Location: Plant Genetics ResearchTitle: Deciphering cyanobacterial phenotypes for fast photoautotrophic growth via isotopically nonstationary metabolic flux analysis
|ABERNATHY, MARY - Washington University|
|YU, JINGIE - Washington University|
|MA, FANGFANG - Danforth Plant Science Center|
|LIBERTON, MICHELLE - Washington University|
|UNGERER, JUSTIN - Washington University|
|HOLLINSHEAD, WHITNEY - Washington University|
|GOPALAKRISHNAN, SARATRAM - Pennsylvania State University|
|HE, LIAN - Washington University|
|MARANAS, COSTAS - Pennsylvania State University|
|PAKRASI, HIMADRI - Washington University|
|Allen, Douglas - Doug|
|TANG, YINJIE - Washington University|
Submitted to: Biotechnology for Biofuels
Publication Type: Peer Reviewed Journal
Publication Acceptance Date: 11/6/2017
Publication Date: 11/16/2017
Citation: Abernathy, M.H., Yu, J., Ma, F., Liberton, M., Ungerer, J., Hollinshead, W., Gopalakrishnan, S., He, L., Maranas, C.D., Pakrasi, H., Allen, D.K., Tang, Y. 2017. Deciphering cyanobacterial phenotypes for fast photoautotrophic growth via isotopically nonstationary metabolic flux analysis. Biotechnology for Biofuels. 10:273. https://doi.org/10.1186/s13068-017-0958-y.
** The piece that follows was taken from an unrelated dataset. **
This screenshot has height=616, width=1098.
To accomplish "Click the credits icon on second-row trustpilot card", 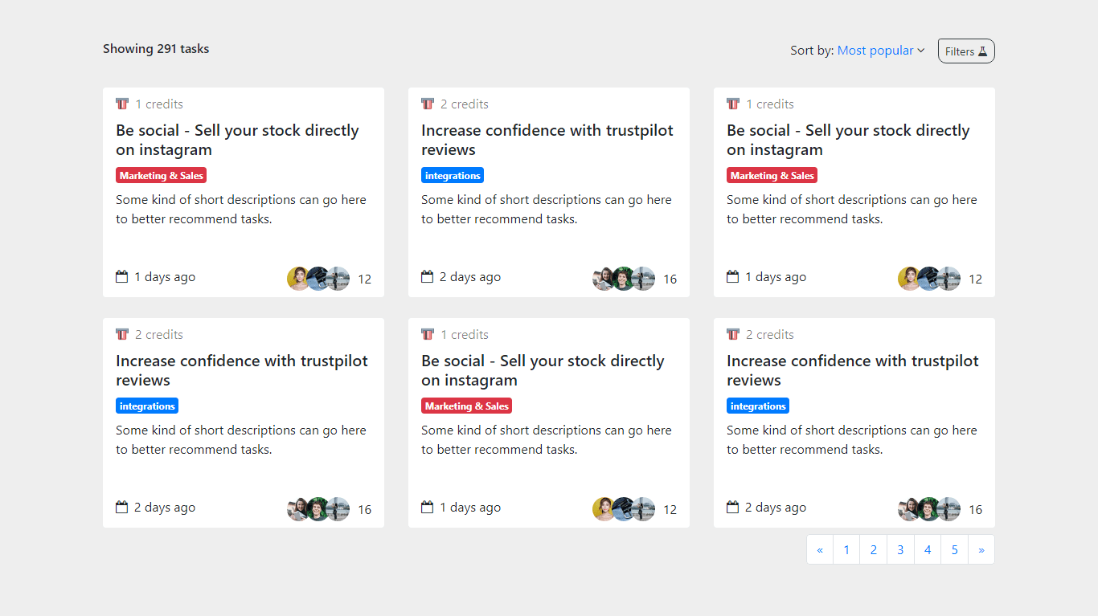I will coord(122,333).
Interpretive Summary: Photosynthetic systems are the primary means by which carbon, taken from the air as carbon dioxide, is converted in to organic forms to make food, feed and fuel. Therefore a better understanding of how carbon is used for growth and the production of biomass is important for food security as well as biotechnological purposes. In this study a simple model system that has the fastest growth rate of any known cyanobacteria was studied under several growth conditions that included varied availability to light. We established bioreactor conditions that were optimal relative to batch culturing and resulted in the minimal loss of carbon dioxide from respiration and CO2 releasing metabolic steps. As a result the use of carbon was more efficient and provided a unique description of optimal growth relative to other photosynthetic systems. The findings are important because enhanced growth and biomass production as a result of efficient photosynthesis will be increasingly important for production of renewable sources of energy and chemical feed stocks as the world population continues to grow and non-renewable resources become more limited.
Technical Abstract: Synechococcus elongatus UTEX 2973 is the fastest growing cyanobacterium that has been reported, demonstrating significant potential for photobiorefinery applications due to its high biomass yields and production rates. To understand its phenotypical properties, isotopically nonstationary metabolic flux analysis (INST-MFA) was employed with photobioreactors (doubling time ~2 hours) via 13C-pulse, LC-MS analysis of labeling dynamics of central metabolites, and Isotopomer Network Compartmental Analysis (INCA). Compared to other cyanobacteria strains, Synechococcus 2973 flux to pyruvate comes primarily from pyruvate kinase and less from malic enzyme. Minimal flux through the oxidative pentose phosphate pathway was also observed (OPPP; further confirmed by the normal growth of 'zwf mutant). These features minimize CO2 loss from the central metabolism and reveal highly efficient carbon utilization. Furthermore, metabolite concentrations, measured by mass isotopomer ratio analysis, indicated higher sugar phosphate levels in Synechococcus 2973, but 5~10 fold lower concentrations of acetyl-CoA and TCA cycle acids (relative to a heterotroph, E. coli). Compared to photobioreactor cultures, cyanobacteria in shake flasks had decreased fluxes but accumulated greater central metabolites and glycogen and a decrease in anabolic rates during light-limiting conditions. This study elucidates the fast-growth phenotype of Synechococcus 2973 and describes the redirection of carbon flowto increase production of desirable end products.